When he got to it, it was caught in the branches of a tree only three or four feet from the ground. In the dim light he had to go very close to it to see, but he wasn't frightened because he had been through all the emotions there were, and couldn't be scared of anything any more.
It was her. Rosella lay on her back on a litter of broken branches, sprawled just as she had fallen and landed. The branche
s had come down with her when she crashed through them. Her yellow dress was in tatters, and the flesh that showed through was red and lacerated. There was blood on her face, and her eyes were closed. One leg was bent at an unnatural angle. She was almost unrecognisable, but her hair, her lovely hair was still bright.

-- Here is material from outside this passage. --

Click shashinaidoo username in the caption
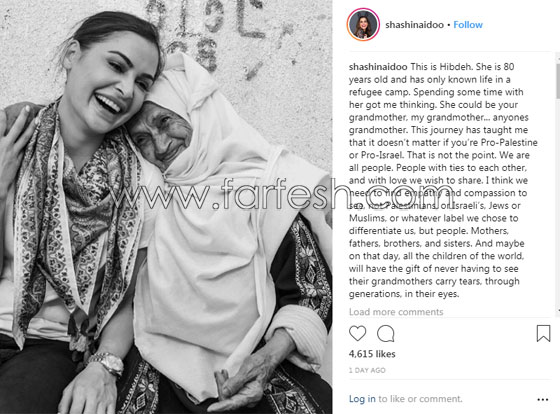 coord(378,67)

He touched her. She was cold, but he had expected that. In fact he had expected her to feel colder. He put his face to hers and kissed her, only their third ever kiss and, he supposed, their last. Her lips were cold, bruised and swollen, but not icy and still soft. He tried to stop himself believing, in case it was not true, but he couldn't. She was nearly dead, broken and smashed and hurt, and she was probably dying, but she was not quite dead yet. At least he could make her a little comfortable. At least now he could say goodbye, and she would not die alone.
He held her, cradling her in his arms and putting his face beside hers, and cried wet tears that ran down his face and onto hers, and he felt her stir beside him, and her head turned a little towards him and her eyes opened.
She spoke in a whisper so faint it might have been just the fluttering of a breath, “I knew you'd come. Took your time, though.” Her eyes closed again. The merest ghost of a smile played on her lips.